[[ DATA RECORDS, beginning ]]
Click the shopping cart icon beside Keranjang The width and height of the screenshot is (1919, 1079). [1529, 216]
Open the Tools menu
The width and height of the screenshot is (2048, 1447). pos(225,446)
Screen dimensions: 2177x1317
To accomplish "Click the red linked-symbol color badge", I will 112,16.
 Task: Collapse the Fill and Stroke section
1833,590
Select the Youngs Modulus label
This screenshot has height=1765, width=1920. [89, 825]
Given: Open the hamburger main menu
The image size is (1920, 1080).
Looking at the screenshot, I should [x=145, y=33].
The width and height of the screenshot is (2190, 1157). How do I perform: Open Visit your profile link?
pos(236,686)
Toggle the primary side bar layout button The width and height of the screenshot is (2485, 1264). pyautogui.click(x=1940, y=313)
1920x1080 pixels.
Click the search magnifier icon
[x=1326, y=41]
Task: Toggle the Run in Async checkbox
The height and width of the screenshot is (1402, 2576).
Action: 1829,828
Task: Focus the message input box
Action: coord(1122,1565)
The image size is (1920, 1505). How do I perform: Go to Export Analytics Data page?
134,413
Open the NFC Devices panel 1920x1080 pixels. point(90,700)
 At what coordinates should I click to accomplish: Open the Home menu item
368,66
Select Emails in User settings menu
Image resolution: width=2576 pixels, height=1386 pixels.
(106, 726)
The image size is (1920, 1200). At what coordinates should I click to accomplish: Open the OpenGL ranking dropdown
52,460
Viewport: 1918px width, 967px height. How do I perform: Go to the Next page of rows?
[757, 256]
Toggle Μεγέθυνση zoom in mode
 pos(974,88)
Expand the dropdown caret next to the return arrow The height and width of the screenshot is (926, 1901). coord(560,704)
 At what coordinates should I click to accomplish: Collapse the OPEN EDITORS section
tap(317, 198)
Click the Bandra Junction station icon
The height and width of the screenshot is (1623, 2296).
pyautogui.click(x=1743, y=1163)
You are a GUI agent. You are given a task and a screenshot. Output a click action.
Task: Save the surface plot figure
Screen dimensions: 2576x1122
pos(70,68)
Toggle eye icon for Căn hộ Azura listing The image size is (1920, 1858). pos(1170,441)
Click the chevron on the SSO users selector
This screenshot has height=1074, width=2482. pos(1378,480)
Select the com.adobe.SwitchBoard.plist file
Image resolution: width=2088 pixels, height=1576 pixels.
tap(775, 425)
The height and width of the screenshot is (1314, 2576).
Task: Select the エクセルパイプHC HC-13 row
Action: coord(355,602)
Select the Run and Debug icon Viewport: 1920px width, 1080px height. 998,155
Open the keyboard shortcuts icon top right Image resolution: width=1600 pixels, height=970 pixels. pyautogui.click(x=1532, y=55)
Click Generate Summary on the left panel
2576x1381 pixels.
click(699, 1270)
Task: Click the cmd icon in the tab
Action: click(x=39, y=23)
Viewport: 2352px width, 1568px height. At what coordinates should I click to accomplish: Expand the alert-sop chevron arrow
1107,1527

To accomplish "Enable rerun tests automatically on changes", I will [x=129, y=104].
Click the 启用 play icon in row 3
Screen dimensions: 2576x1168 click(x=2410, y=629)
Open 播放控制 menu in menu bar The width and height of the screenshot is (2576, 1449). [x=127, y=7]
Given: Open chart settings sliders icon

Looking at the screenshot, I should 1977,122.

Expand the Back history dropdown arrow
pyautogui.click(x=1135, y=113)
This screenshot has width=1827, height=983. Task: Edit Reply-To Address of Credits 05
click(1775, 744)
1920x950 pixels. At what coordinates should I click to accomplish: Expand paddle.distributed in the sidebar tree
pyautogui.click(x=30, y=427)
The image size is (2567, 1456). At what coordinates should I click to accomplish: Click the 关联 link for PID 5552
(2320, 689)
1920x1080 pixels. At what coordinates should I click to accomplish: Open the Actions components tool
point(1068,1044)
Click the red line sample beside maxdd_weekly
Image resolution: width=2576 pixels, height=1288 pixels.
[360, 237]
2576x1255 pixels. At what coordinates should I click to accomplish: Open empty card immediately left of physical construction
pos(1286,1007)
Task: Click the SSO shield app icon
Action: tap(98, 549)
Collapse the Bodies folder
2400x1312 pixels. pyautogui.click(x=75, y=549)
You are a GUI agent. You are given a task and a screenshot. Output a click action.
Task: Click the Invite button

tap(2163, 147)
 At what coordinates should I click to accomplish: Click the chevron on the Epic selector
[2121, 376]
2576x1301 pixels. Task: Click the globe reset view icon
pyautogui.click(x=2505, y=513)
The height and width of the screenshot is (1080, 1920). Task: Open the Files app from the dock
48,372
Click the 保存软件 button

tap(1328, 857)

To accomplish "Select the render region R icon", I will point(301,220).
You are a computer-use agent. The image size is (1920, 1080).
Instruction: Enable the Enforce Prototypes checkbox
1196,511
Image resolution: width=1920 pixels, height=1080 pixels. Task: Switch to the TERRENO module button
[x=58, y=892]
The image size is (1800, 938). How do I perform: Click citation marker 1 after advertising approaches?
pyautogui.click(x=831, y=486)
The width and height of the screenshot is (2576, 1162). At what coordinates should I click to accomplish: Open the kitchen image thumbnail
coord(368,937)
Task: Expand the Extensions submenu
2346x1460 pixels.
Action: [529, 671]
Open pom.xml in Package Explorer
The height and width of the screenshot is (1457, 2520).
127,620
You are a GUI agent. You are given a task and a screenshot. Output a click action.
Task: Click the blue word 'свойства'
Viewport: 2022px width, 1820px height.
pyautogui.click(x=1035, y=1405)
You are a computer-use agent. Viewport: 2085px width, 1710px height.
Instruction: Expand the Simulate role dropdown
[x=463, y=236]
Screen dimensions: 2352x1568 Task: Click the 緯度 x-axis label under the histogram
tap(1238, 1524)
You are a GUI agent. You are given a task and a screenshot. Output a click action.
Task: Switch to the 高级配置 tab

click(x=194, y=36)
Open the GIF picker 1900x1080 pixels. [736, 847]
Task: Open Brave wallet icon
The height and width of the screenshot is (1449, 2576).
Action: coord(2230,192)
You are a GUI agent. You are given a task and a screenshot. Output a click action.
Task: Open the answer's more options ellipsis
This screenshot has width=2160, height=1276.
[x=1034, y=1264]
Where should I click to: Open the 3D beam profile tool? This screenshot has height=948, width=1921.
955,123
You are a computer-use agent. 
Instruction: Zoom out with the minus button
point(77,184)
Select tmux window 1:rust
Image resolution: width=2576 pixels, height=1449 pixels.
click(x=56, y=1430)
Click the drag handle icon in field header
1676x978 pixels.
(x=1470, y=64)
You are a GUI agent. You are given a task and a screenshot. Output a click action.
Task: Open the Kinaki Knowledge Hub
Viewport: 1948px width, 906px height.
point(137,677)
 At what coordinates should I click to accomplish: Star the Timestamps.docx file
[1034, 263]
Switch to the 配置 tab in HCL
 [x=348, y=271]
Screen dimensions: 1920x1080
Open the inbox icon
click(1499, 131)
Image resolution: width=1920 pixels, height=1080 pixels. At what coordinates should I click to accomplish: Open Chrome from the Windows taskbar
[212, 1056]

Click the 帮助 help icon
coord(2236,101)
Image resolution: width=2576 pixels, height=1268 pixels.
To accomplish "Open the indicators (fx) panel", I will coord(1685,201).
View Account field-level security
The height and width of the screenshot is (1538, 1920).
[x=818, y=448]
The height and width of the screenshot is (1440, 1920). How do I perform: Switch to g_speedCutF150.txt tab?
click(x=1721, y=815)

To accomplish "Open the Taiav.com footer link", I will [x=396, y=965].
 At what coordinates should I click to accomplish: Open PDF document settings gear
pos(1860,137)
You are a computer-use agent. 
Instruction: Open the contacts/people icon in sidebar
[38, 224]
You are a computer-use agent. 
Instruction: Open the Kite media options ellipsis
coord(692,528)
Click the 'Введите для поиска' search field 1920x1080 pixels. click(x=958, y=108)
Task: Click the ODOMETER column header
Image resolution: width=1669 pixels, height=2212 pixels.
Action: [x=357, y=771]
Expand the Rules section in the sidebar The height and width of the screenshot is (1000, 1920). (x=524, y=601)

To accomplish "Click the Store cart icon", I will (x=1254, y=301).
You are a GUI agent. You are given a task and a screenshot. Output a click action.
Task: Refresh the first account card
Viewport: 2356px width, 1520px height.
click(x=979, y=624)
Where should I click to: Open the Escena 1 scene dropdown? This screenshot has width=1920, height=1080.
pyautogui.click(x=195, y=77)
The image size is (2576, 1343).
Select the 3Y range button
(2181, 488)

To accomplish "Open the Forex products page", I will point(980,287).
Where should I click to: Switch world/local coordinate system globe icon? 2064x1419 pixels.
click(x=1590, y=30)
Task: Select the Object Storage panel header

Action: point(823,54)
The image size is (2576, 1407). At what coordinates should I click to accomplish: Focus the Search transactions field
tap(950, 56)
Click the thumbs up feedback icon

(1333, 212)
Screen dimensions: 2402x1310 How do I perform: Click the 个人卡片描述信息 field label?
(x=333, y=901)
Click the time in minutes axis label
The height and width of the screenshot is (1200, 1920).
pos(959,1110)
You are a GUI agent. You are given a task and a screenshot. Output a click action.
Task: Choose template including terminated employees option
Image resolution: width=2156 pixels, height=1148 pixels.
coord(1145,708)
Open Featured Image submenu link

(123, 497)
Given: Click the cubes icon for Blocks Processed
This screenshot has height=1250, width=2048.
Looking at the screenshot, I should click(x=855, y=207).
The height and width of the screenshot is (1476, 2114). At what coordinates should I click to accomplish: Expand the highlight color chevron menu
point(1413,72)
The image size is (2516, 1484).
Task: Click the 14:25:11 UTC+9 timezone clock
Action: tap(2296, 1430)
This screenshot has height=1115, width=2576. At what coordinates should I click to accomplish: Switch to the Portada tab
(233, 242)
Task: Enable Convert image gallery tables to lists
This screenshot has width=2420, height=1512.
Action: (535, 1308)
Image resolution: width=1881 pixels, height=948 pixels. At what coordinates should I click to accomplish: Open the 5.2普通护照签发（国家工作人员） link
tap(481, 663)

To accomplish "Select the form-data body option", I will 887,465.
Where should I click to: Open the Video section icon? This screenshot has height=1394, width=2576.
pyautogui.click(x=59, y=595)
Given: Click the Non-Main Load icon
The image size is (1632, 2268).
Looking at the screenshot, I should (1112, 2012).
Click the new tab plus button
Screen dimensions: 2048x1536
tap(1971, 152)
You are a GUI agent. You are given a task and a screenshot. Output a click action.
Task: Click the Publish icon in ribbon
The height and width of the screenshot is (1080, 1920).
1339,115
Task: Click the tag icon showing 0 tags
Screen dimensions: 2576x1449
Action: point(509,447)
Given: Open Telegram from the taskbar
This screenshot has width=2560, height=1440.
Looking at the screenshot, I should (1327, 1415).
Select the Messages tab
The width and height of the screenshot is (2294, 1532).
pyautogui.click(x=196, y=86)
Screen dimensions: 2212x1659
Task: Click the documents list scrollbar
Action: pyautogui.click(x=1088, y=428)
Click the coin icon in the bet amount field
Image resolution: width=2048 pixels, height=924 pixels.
[[ DATA RECORDS, end ]]
Above this instruction are the records; retype exactly the lines from the one containing "The image size is (1920, 1200)." up to and including the one containing "Expand the dropdown".

=== SOLUTION FOR THIS EXERCISE ===
The image size is (1920, 1200). At what coordinates should I click to accomplish: Open the OpenGL ranking dropdown
52,460
Viewport: 1918px width, 967px height. How do I perform: Go to the Next page of rows?
[757, 256]
Toggle Μεγέθυνση zoom in mode
 pos(974,88)
Expand the dropdown caret next to the return arrow The height and width of the screenshot is (926, 1901). coord(560,704)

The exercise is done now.